The subtraction matrix

We define the $d \times d$ circulant matrix

$$\mathrm S_d := \begin{bmatrix} -1 & 1 & 0 & \dots & 0 & 0\\ 0 & -1 & 1 & \dots & 0 & 0\\ 0 & 0 & -1 & \dots & 0 & 0\\ \vdots & \vdots & \vdots & \ddots & \vdots & \vdots\\ 0 & 0 & 0 & \dots & -1 & 1\\ 1 & 0 & 0 & \dots & 0 & -1\end{bmatrix}$$

Let

$$w_d := \exp \left( i \frac{2 \pi}{d} \right)$$

From results on circulant matrices [0], we know that the spectrum of $\mathrm S_d$ is

$$\{ w_d^0 - 1, w_d^1 - 1, \dots, w_d^{d-1} - 1 \} = \{ 0, w_d - 1, \dots, w_d^{d-1} - 1 \}$$

In other words, the $d$ eigenvalues of $\mathrm S_d$ are on the unit circle centered at $-1 + i 0$. Hence, we can conclude that $\mbox{rank} (\mathrm S_d) = d-1$. Since $\mathrm S_d 1_d = 0_d$, the (right) null space of $\mathrm S_d$ is $\{ \gamma 1_d \mid \gamma \in \mathbb R \}$.


A linear system

We have two linear matrix equations in $\mathrm X$

$$\mathrm S_m \mathrm X = \mathrm R \qquad\qquad\qquad \mathrm X \mathrm S_n^{\top} = \mathrm C$$

which is a linear system of $2 m n$ scalar equations in $m n$ unknowns. Note that

  • if $\bar{\mathrm X}$ is a particular solution of $\mathrm S_m \mathrm X = \mathrm R$, then so is $\bar{\mathrm X} + \gamma \, 1_m \mathrm v^{\top}$, where $\gamma \in \mathbb R$ and $\mathrm v \in \mathbb R^n$, as

$$\mathrm S_m \left( \bar{\mathrm X} + \gamma \, 1_m \mathrm v^{\top} \right) = \underbrace{\mathrm S_m \bar{\mathrm X}}_{= \mathrm R} + \gamma \, \underbrace{\mathrm S_m 1_m}_{= 0_m} \mathrm v^{\top} = \mathrm R + \mathrm O_{m \times n} = \mathrm R$$

  • if $\bar{\mathrm X}$ is a particular solution of $\mathrm X \mathrm S_n^{\top} = \mathrm C$, then so is $\bar{\mathrm X} + \gamma \, \mathrm u 1_n^{\top}$, where $\gamma \in \mathbb R$ and $\mathrm u \in \mathbb R^m$, as

$$\left( \bar{\mathrm X} + \gamma \, \mathrm u 1_n^{\top} \right) \mathrm S_n^{\top} = \underbrace{\bar{\mathrm X} \mathrm S_n^{\top}}_{= \mathrm C} + \gamma \, \mathrm u \underbrace{1_n^{\top} \mathrm S_n^{\top}}_{= \mathrm 0_n^{\top}} = \mathrm C + \mathrm O_{m \times n} = \mathrm C$$

Thus, if $\bar{\mathrm X}$ is a particular solution of both $\mathrm S_m \mathrm X = \mathrm R$ and $\mathrm X \mathrm S_n^{\top} = \mathrm C$, then so is

$$\bar{\mathrm X} + \gamma \, 1_m 1_n^{\top}$$

where $\gamma \in \mathbb R$. Since there are infinitely many solutions, more information is needed to reconstruct $\mathrm X$.

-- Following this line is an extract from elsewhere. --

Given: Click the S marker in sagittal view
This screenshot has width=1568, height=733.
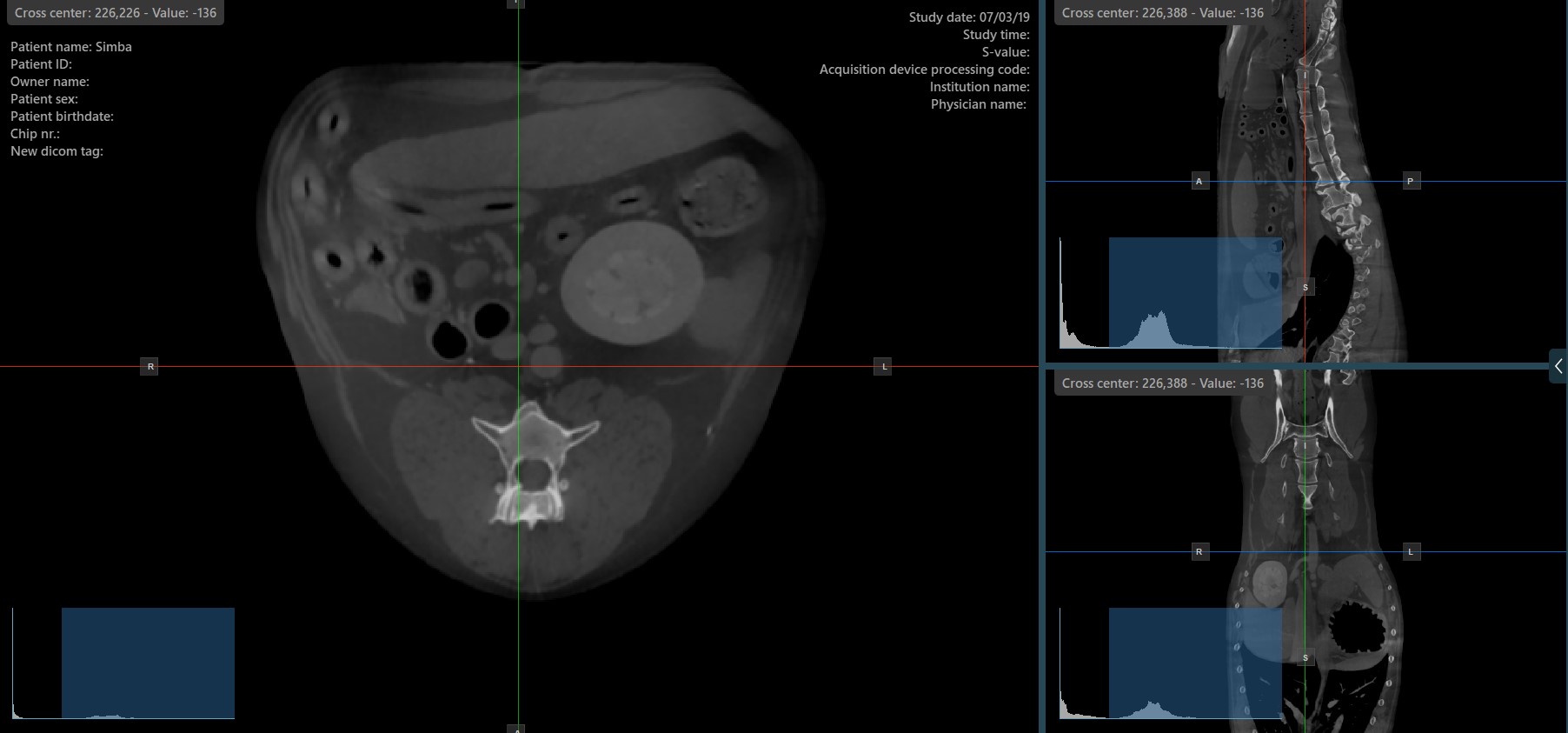Looking at the screenshot, I should point(1306,288).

Suppose now that we are given not only matrices $\mathrm R$ and $\mathrm C$, but also $s \in \mathbb R$, which denotes the sum of the $m n$ entries of $\mathrm X$. Appending the equation $1_m^{\top} \mathrm X 1_n = s$ to the linear system

$$\mathrm S_m \mathrm X = \mathrm R \qquad\qquad\qquad \mathrm X \mathrm S_n^{\top} = \mathrm C \qquad\qquad\qquad 1_m^{\top} \mathrm X 1_n = s$$

and vectorizing, we obtain a linear system of $2 m n + 1$ equations in $m n$ unknowns

$$\begin{bmatrix} \mathrm I_n \otimes \mathrm S_m\\ \mathrm S_n \otimes \mathrm I_m\\ 1_{mn}^{\top}\end{bmatrix} \mbox{vec} (\mathrm X) = \begin{bmatrix} \mbox{vec} (\mathrm R)\\ \mbox{vec} (\mathrm C)\\ s\end{bmatrix}$$


Minimizing the Frobenius norm

Let us look for the solution that has the least Frobenius norm. We have the quadratic program (QP)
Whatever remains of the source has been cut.